> _Page text_
----

Objective: To assess the relationship between comorbidities and amount of improvement in pain and physical function in recipients of total knee arthroplasty (TKA) for knee osteoarthritis (OA).
Design: Prospective cohort study.
Setting: Two provincial central intake hip and knee centres in Alberta, Canada.
Participants: 1051 participants (278 in 6-minute walk test (6MWT) subset), ≥30 years of age with primary knee OA referred for consultation regarding elective primary TKA; assessed 1 month prior and 12 months after TKA.
Primary and secondary outcome measures: Pre-post TKA change in knee OA pain (Western Ontario and McMaster Universities Osteoarthritis Index (WOMAC)), physical function (Knee injury and Osteoarthritis Outcome Score (KOOS) Physical Function Short-Form) and 6MWT walking distance; and the reporting of an acceptable symptom state (Patient Acceptable Symptom State (PASS)) at 12 months after TKA.

----

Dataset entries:
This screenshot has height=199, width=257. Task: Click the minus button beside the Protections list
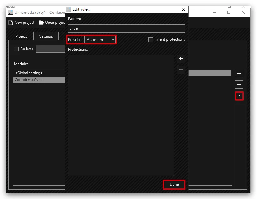[181, 70]
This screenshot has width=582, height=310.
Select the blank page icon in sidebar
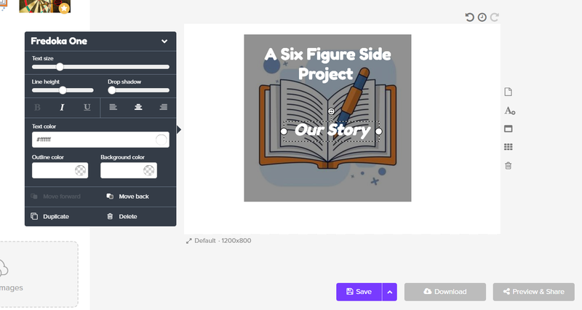coord(508,92)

----

> _Exercise 1_
Answer these questions from the knee arthroplasty abstract:
(a) What study design was used?
(b) In which Canadian province were the intake centers located?
(c) How many participants were in the 6-minute walk test subset?
> _Exercise 2_
Reproduce the knee arthroplasty abstract word for word from "Primary and secondary" up to and including "at 12 months after TKA.".
> _Exercise 3_
Carry on writing the knee arthroplasty abstract from the point where it stops.

> _Task output 1_
(a) A prospective cohort study.
(b) Alberta.
(c) 278.

> _Task output 2_
Primary and secondary outcome measures: Pre-post TKA change in knee OA pain (Western Ontario and McMaster Universities Osteoarthritis Index (WOMAC)), physical function (Knee injury and Osteoarthritis Outcome Score (KOOS) Physical Function Short-Form) and 6MWT walking distance; and the reporting of an acceptable symptom state (Patient Acceptable Symptom State (PASS)) at 12 months after TKA.

> _Task output 3_
Results: Mean participant age was 67 years (SD 8.8), 59% were female and 85% reported at least one comorbidity. Individuals with a higher number of comorbidities had worse pre-TKA and post-TKA scores for pain, physical function and 6MWT distance. At 12-month follow-up, mean changes in pain, function and 6MWT distance, and proportion reporting a PASS, were similar for those with and without comorbidities. In multivariable regression analysis, adjusted for potential confounders and clustering by surgeon, no specific comorbidities nor total number of comorbidities were associated with less improvement in pain, physical function or 6MWT distance at 12 months after TKA. Patients with diabetes (OR 0.64, 95% CI 0.44 to 0.94) and a higher number of lower extremity troublesome joints (OR 0.85, 95% CI 0.76 to 0.96) had lower odds of reporting a PASS.
Conclusion: For individuals with knee OA, comorbid conditions do not limit improvement in pain, physical function or walking ability after TKA, and most conditions do not impact achieving an acceptable symptom state.
Keywords: musculoskeletal disorders; rheumatology.